Speaking of the importance of frog friendly gardens, Ornithologist and Environmentalist, Professor Emeritus, Sarath Kotagama said, frog friendly gardens can be used to strategically manoeuvre farmers towards environment friendly practices.
“Pesticides used in the hill country are washed along the rivers to the sea, damaging the entire eco system. However, agriculture is the livelihood of the farmers of the hill country. Therefore, if the concept of frog friendly gardens can be introduced to locals in the area, where a systems of gardens with these frogs can be maintained and frog tours conducted, this will help people realize that by conserving they can earn a livelihood,” he said.
Prof. Kotagama emphasized on how nature should be used to address the issues in society. “For example, frogs can be used to control breeding of mosquitoes. The tadpoles are very carnivorous,” he said.
Adding to this, Environmentalist and Attorney at Law, Jagath Gunawardana said, conserving frogs will lead to conserving of dragon flies, and other aquatic species and fauna.

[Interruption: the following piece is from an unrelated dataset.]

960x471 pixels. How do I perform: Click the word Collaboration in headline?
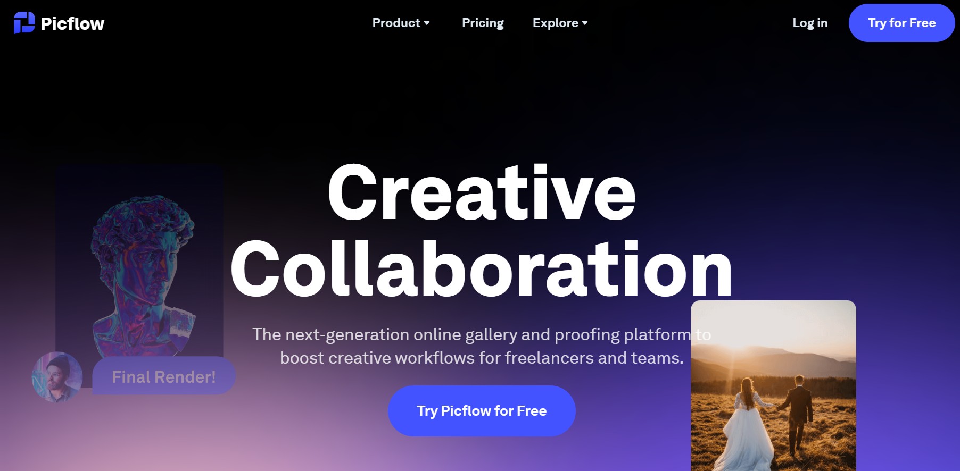(x=482, y=270)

At the same time, it is important to have a code of conduct to ensure that frog watching does not disturb the behaviour pattern of the frogs. Speaking on the subject, Gunawardana said, since frog watching is a relatively new area, it is crucial that a set of ethical standards be imposed at the initial stages, rather than bringing them in later.
“Frog watching can be conducted in hotels, home gardens and national parks. Therefore, it is important not to disturb the frogs and other animals if this is in a national park. Also, it is important not to step on frogs, since it is carried out at night. A red light should be used to observe the frogs,” he said. He added that a special set of standards are needed to carry out frog watching in national parks, since it is not allowed at the moment.
Also, according to section 31A of the Flora and Fauna Protection Ordinance, capturing, keeping or disturbing of amphibians are prohibited and only observing them in the natural habitat is allowed.
Ishanda Senevirathna recently launched a photographic guide on several frog species found in Nuwara Eliya, called ‘Peeping frogs of Nuwara Eliya’, possibly the first guide of this kind in the country. The guide contains basic anatomical, physiological and embryological details on frogs, including, frog families in Sri Lanka and the frog’s life cycle in detail.
It also contains suggestions for conservation methods of these species, mainly focusing on frog friendly gardening methods. Then the guide elaborates on frog watching and ethics to observe in the process, with guest experiences of the frog watching tour at Jetwing St Andrew’s. The guide concludes with pictorial descriptions of several species of frogs found in Nuwara Eliya, including montane hour glass tree frog, montane frog, half webbed pug snout frog, small eared shrub frog, Horton Plains shrub frog, Schmarda’s shrub frog, leaf nesting shrub frog and common house toad.
The simple style followed in the guide would convert even laymen into a frog enthusiast.